In order to explain the “internal value” of an option, we will assume that the option can be exercised at any time, as in the case of an American option.
The “internal value” of an option, at any point in time, is equal to the profit we would gain from exercising the option at that time (gross profit).
If exercising the option on a particular date does produce a profit, this means: the option has no internal value (Internal value = 0).
Calculating the internal value:
For a Call option – the difference between the market price and the exercise price.
For a Put option – the difference between the exercise price and the market price.

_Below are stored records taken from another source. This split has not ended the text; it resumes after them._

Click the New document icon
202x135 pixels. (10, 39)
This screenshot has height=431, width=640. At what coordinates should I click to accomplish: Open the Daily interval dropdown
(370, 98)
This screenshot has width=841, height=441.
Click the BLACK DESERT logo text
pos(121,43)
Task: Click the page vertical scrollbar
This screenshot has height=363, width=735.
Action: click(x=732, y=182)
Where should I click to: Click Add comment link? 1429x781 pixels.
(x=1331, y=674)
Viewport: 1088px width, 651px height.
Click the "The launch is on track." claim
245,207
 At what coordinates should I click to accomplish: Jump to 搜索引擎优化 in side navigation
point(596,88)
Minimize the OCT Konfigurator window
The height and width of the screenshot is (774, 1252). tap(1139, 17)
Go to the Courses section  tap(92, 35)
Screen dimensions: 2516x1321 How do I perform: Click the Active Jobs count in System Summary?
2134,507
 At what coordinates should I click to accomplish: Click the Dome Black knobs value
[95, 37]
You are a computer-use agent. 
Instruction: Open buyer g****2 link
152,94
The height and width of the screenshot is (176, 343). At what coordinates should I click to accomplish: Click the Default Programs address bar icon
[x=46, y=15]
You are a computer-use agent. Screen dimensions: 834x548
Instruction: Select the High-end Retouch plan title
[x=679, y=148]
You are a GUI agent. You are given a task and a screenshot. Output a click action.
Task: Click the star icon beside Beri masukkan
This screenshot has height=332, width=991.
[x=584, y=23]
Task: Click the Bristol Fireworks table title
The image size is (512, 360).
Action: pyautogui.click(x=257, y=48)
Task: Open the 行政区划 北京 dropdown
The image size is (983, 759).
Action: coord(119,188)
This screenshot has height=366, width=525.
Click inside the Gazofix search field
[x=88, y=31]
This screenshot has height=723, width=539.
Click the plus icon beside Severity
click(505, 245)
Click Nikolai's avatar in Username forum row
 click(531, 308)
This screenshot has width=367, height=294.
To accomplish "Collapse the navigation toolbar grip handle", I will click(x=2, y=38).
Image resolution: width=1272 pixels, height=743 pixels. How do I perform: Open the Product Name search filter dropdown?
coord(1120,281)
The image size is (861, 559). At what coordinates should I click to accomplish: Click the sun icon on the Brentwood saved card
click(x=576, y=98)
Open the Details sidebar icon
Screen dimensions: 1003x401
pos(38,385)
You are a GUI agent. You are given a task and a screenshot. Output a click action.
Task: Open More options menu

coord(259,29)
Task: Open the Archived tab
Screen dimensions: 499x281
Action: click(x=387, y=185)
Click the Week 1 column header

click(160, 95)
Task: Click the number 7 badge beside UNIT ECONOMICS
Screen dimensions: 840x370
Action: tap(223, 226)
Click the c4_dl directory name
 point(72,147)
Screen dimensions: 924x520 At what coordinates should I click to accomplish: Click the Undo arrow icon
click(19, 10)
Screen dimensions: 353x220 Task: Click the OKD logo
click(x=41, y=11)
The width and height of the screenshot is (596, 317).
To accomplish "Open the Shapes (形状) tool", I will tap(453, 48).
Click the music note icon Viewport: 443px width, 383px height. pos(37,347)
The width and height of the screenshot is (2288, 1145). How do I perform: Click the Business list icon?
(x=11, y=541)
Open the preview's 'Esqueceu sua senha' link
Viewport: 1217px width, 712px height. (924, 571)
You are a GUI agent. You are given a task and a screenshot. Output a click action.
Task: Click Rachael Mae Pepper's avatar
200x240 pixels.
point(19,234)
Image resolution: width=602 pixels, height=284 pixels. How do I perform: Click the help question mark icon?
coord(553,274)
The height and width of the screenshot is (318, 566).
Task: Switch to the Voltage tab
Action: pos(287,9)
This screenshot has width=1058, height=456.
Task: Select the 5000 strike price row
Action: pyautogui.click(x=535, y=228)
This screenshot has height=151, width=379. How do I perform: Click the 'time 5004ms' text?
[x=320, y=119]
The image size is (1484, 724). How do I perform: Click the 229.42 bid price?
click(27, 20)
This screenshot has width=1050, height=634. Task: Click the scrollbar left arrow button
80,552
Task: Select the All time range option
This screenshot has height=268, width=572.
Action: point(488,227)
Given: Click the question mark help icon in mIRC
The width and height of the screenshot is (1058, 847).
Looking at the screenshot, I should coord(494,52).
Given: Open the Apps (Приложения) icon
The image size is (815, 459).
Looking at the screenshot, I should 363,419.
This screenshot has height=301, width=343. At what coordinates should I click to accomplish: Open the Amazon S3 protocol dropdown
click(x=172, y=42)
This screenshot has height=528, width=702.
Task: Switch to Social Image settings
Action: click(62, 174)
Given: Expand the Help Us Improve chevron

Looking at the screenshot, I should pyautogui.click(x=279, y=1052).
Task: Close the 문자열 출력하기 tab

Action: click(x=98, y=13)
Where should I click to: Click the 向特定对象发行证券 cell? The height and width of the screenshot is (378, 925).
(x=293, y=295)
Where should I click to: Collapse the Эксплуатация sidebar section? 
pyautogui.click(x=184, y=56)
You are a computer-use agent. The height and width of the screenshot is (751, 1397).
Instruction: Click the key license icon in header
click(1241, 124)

The internal value changes with any change in the market price.
No internal value:
In the following cases, there is no internal value:
On a Call option: When the exercise price is equal to or higher than the market price.
On a Put option: When the market price is equal to or higher than the exercise price.
Internal value as the basis for calculating the premium
The internal value should be the basis for calculating the premium. It is unreasonable that the premium would be less than the internal value of the option. We can explain this by means of the Diagram 9.
Let us assume we are holding an option “June $80K C H”.
If we sell the option for less than $20K, we will lose money, since we can exercise it and make a profit of $20K. (For the purposes of the explanation, we assume this to be an American option which can be exercised at any point in time).
Let us assume we are holding an option “June $100K P H”.
If we sell the option for less than $30K, we will lose money, since we can exercise it and make a profit of $30K.
In fact, whoever sells an option at a premium which is equal to its internal value, is swapping money for money, since he receives, on the one hand, a premium, and on the other hand, hands over an asset which includes a profit in the same amount.